A univariate logistic regression analysis was conducted to evaluate the association between demographic, occupational, and knowledge-related variables and seropositivity for C. burnetii. The results are summarized in Figure 2 and Table 2.
Geographic location was significantly associated with seropositivity, with individuals from the Northern region exhibiting higher odds of testing positive compared with other regions (OR: 2.30, 95% CI: 1.10–4.80, p = 0.03). Certain protective behaviors were also significantly associated with reduced odds of seropositivity. Specifically, individuals who isolated aborting animals had significantly lower odds of testing positive (OR: 0.31, 95% CI: 0.13–0.77, p = 0.01). Similarly, wearing gloves during sample collection was associated with a significantly lower likelihood of C. burnetii seropositivity (OR: 0.24, 95% CI: 0.10–0.63, p = 0.003). Including Q fever in the differential diagnosis of abortion cases was also associated with lower seropositivity (OR: 0.36, 95% CI: 0.16–0.83, p = 0.02). Conversely, the variables of age, gender, years of experience, and knowledge of Q fever transmission were not significantly associated with seropositivity.

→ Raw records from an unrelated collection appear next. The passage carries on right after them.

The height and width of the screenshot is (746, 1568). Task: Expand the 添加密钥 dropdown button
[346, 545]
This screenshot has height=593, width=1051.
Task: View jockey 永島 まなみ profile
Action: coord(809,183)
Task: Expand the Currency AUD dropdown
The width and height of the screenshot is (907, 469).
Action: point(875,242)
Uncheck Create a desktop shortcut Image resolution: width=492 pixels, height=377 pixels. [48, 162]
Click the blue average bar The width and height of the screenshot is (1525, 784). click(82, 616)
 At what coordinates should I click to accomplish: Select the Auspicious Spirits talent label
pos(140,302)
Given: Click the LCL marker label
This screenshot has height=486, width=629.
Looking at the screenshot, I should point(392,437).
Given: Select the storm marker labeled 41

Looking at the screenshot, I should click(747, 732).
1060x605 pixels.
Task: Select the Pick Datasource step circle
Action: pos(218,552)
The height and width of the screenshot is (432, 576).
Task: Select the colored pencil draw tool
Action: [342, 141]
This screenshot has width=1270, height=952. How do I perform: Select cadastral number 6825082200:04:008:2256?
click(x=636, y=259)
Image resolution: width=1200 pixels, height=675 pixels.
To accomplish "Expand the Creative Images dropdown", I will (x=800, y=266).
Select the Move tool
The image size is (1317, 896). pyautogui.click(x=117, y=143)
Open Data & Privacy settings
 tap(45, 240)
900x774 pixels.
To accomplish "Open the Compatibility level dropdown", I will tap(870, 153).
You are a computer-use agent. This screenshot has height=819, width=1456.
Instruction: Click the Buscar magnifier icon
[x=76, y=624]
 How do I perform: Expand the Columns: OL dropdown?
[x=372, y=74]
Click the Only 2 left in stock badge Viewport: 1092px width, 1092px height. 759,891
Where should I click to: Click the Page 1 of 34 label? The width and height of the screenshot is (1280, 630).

A multivariate logistic regression model was constructed to adjust for potential confounders (Table 2). After adjusting for covariates, the association between geographic location and seropositivity was no longer statistically significant (adjusted OR: 2.10, 95% CI: 0.95–4.65, p = 0.07). However, the protective effect of isolating aborting animals remained significant (adjusted OR: 0.35, 95% CI: 0.14–0.90, p = 0.03). Wearing gloves during sample collection also continued to be significantly associated with lower odds of seropositivity (adjusted OR: 0.28, 95% CI: 0.11–0.73, p = 0.009). Including Q fever in the differential diagnosis for abortion cases retained their protective effect (adjusted OR: 0.40, 95% CI: 0.17–0.95, p = 0.04). Other variables, including years of experience, gender, and glove use for other tasks, did not show statistically significant associations.

4. Discussion

This study provides robust evidence of a higher seroprevalence of C. burnetii antibodies among veterinarians compared with a demographically matched control population. The overall seropositivity rate in the study group was 33.7%, which is significantly higher than the 17.39% observed in the control group. Statistical analysis demonstrated a strong association between the veterinary profession and prior exposure to C. burnetii, with an odds ratio (OR) of 2.41 (95% CI: 1.37–4.26, p = 0.0023), indicating that veterinarians were more than twice as likely to exhibit serological evidence of infection.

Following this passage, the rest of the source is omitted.